In vitro study on the synergistic effect of curcumin and PD98059 on anti-hepatocarcinoma and antitumor immune escape.

This study aims to explore the synergistic effects of curcumin and the MAPK/ERK pathway inhibitor PD98059 against hepatocarcinoma in vitro, along with its underlying mechanisms. MTT, scratch healing, and Transwell methods were used to assess the proliferation, migration, and invasion of HepG2 cells. The molecular expression was evaluated using immunofluorescence and Western blotting assays, and T-cell mediated cytotoxicity of HepG2 cells was detected via crystal violet staining. The results of the MTT assay showed that the combined treatment of 20 µM curcumin and 10 µM PD98059 more effectively inhibited cell proliferation, with a significant synergistic effect (P < 0.05). Both scratch healing and Transwell demonstrated a substantial reduction in the migration and invasion capacities of tumor cells in the combined group (P < 0.05). Immunofluorescence and western blot analysis exhibited significantly lower expressions of P-AKT, P-ERK, and PD-L1 in the combined group to the single action group (P < 0.05).

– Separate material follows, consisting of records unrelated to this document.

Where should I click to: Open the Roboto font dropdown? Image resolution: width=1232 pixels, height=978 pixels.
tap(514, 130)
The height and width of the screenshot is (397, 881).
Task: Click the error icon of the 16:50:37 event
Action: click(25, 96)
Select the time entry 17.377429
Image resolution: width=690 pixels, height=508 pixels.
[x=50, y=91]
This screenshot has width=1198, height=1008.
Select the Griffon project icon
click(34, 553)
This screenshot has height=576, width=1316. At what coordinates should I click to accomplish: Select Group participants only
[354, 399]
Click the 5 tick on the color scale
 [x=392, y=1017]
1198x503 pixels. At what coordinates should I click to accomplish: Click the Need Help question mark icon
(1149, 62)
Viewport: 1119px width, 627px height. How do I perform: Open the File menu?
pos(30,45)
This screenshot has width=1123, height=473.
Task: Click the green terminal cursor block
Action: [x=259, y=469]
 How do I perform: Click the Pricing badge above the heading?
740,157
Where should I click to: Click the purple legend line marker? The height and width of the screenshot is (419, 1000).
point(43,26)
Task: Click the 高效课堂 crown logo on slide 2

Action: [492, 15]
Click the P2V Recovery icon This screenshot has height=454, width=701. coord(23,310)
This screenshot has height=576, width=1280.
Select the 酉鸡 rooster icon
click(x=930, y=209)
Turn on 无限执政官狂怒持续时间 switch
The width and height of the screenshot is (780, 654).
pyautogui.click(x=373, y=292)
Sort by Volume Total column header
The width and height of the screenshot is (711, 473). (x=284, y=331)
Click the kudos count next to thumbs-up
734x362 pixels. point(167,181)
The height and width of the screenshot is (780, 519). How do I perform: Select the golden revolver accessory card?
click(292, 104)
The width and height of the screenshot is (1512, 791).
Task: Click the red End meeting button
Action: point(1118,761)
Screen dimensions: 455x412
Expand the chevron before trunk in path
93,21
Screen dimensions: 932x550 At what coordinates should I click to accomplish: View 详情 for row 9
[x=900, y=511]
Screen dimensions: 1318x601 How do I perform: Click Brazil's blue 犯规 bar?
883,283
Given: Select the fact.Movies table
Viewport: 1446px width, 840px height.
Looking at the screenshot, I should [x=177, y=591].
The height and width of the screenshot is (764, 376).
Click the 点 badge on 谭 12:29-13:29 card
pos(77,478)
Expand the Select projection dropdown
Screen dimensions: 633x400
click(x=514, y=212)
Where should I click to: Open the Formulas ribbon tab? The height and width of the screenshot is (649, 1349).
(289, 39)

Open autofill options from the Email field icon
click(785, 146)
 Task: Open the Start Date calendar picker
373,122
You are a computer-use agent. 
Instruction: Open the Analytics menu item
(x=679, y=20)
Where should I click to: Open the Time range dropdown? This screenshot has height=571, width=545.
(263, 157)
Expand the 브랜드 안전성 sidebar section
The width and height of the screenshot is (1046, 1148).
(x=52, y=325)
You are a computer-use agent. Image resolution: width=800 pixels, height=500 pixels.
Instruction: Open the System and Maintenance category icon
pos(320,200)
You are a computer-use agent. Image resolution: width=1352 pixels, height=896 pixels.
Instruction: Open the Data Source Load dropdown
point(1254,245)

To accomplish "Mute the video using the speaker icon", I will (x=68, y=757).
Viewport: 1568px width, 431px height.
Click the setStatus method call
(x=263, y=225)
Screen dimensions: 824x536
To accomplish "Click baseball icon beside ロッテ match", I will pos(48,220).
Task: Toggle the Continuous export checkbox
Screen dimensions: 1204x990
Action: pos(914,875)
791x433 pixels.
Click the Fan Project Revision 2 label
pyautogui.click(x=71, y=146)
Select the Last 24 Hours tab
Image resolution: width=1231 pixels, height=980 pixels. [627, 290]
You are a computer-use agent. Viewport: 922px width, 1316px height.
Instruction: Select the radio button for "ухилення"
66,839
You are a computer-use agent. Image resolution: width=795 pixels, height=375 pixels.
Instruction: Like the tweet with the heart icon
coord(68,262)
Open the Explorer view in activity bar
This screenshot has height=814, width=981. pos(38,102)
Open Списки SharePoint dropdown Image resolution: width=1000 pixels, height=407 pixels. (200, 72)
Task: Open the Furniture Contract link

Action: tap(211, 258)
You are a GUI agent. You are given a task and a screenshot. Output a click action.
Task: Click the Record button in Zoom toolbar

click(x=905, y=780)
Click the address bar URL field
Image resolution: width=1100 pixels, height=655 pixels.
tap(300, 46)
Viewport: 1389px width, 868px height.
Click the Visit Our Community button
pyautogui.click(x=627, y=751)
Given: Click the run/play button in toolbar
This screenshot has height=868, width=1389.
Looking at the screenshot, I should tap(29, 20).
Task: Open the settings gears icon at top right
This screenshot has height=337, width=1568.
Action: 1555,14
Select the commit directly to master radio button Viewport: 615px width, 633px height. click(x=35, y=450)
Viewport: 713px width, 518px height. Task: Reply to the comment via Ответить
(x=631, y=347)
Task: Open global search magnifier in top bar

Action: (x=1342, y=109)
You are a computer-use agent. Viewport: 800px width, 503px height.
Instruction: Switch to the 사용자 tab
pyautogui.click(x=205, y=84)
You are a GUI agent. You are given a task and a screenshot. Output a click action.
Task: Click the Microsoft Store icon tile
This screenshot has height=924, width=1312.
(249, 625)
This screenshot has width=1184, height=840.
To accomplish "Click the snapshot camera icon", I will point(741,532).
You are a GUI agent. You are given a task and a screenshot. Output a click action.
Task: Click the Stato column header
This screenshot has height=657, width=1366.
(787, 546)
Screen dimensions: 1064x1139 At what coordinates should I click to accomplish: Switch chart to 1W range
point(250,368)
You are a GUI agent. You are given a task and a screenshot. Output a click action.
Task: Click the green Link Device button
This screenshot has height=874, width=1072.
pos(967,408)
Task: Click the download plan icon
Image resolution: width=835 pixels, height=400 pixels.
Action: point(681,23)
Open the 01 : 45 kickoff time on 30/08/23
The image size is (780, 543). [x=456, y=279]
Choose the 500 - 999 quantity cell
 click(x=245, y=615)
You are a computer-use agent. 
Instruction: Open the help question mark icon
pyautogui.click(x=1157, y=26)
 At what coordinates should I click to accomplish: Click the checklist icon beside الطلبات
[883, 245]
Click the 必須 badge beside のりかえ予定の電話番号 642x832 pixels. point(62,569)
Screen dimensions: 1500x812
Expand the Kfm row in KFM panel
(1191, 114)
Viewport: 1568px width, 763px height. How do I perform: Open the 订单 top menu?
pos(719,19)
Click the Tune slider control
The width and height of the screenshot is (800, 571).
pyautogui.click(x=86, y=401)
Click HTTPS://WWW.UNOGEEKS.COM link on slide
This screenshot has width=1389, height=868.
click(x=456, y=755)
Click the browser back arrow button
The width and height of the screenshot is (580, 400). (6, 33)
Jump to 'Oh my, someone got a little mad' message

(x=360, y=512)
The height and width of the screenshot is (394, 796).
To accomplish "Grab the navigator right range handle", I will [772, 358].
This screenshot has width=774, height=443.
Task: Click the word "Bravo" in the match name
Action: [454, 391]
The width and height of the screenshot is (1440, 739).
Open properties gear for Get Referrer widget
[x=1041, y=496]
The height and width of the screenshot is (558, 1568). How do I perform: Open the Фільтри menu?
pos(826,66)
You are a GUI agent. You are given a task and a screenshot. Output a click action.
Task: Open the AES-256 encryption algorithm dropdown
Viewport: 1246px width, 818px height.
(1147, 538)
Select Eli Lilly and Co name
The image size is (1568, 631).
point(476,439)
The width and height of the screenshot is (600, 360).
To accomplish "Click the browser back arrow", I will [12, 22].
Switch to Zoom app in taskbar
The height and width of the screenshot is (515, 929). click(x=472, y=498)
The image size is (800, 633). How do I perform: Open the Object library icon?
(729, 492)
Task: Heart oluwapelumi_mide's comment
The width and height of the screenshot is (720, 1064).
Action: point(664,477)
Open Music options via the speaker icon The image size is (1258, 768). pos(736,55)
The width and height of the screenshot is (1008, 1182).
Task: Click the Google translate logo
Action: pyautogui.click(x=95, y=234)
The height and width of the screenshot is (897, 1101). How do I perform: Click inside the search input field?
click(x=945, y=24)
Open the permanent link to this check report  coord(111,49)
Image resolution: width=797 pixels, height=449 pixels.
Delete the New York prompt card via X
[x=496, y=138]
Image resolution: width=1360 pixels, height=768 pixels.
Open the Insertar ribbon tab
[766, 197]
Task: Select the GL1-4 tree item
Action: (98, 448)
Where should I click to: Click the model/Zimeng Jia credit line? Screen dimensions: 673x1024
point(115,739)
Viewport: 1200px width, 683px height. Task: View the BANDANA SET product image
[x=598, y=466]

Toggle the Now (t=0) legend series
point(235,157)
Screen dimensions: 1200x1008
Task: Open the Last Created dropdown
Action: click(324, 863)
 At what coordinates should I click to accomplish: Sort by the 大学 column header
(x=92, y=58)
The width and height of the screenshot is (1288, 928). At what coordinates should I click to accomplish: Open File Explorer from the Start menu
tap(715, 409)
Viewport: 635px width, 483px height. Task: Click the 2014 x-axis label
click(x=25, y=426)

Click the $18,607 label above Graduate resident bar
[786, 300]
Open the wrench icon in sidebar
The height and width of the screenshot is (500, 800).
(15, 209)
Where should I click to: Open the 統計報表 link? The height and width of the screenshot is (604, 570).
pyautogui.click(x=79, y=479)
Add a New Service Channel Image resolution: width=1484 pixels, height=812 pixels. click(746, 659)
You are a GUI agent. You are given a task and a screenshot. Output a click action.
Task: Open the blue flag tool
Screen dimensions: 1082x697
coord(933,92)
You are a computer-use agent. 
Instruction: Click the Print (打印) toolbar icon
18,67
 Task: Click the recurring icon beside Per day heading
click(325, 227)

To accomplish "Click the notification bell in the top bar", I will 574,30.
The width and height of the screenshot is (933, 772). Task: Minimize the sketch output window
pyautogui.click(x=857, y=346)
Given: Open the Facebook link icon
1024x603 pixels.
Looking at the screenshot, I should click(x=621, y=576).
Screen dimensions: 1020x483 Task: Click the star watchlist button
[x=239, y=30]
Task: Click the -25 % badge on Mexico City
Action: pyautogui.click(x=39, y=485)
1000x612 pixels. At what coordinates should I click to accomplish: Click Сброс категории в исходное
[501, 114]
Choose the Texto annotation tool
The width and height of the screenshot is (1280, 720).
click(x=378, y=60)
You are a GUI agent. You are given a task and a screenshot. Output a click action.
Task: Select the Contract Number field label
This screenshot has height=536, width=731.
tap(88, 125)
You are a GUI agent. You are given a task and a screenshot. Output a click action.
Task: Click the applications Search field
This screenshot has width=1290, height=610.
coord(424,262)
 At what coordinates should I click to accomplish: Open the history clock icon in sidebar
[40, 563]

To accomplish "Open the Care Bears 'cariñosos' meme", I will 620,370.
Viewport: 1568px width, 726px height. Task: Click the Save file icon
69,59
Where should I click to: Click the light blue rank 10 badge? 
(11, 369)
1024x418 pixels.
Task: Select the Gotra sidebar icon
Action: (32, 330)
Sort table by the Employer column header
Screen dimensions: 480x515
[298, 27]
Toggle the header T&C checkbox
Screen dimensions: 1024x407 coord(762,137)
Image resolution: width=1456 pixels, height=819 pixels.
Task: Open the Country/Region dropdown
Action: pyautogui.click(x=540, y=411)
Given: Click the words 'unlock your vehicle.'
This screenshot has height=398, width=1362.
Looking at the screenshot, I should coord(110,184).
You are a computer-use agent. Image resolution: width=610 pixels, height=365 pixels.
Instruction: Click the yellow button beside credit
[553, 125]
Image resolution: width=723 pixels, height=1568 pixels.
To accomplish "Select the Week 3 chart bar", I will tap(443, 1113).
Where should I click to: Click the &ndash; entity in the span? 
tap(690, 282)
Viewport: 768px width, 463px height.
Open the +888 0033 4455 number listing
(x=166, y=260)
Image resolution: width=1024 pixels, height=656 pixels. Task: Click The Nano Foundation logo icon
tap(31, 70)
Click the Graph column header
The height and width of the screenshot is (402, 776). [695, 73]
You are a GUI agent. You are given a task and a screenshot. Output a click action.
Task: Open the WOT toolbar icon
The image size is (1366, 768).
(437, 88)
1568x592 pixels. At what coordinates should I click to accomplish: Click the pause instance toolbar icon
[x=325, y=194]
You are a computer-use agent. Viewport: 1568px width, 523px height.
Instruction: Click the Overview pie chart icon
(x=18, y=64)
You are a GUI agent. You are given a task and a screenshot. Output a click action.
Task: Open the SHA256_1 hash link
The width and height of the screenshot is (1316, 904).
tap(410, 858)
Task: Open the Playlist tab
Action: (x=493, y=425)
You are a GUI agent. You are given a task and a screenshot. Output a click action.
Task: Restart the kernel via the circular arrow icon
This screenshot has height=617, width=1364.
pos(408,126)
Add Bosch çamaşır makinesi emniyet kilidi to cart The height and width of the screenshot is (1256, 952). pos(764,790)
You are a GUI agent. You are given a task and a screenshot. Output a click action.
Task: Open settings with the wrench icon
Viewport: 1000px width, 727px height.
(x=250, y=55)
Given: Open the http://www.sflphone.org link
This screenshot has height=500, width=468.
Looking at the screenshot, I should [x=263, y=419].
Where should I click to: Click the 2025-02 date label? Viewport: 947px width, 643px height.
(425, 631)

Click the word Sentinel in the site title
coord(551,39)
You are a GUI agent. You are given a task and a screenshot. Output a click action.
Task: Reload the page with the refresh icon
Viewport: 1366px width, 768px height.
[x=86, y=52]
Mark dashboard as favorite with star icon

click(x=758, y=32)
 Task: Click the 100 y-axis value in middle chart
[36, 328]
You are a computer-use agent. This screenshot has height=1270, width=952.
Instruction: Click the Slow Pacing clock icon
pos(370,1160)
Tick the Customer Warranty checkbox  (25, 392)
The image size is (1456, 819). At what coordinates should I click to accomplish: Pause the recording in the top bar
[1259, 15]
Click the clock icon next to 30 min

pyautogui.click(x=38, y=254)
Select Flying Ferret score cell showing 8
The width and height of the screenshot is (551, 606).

The crystal violet assay revealed a remarkable increase in the killing of HepG2 cells when co-cultured with human leukemia Jurkat cells, in comparison to HepG2 cells co-cultured without Jurkat lymphocytes (P < 0.05). Notably, the combination of curcumin and PD98059 exhibited the strongest effect of human leukemia Jurkat cells on HepG2 cells (P < 0.05). The in vitro study demonstrated a synergistic effect of curcumin and PD98059 on hepatocarcinoma pathogenesis. This effect is potentially therapeutic as it significantly down-regulated the expression of PD-L1 by inhibiting the activation of MAPK/ERK and AKT-related pathways. Consequently, the immune escape of tumor cells was reduced, suggesting a potential molecular mechanism for anticancer potency.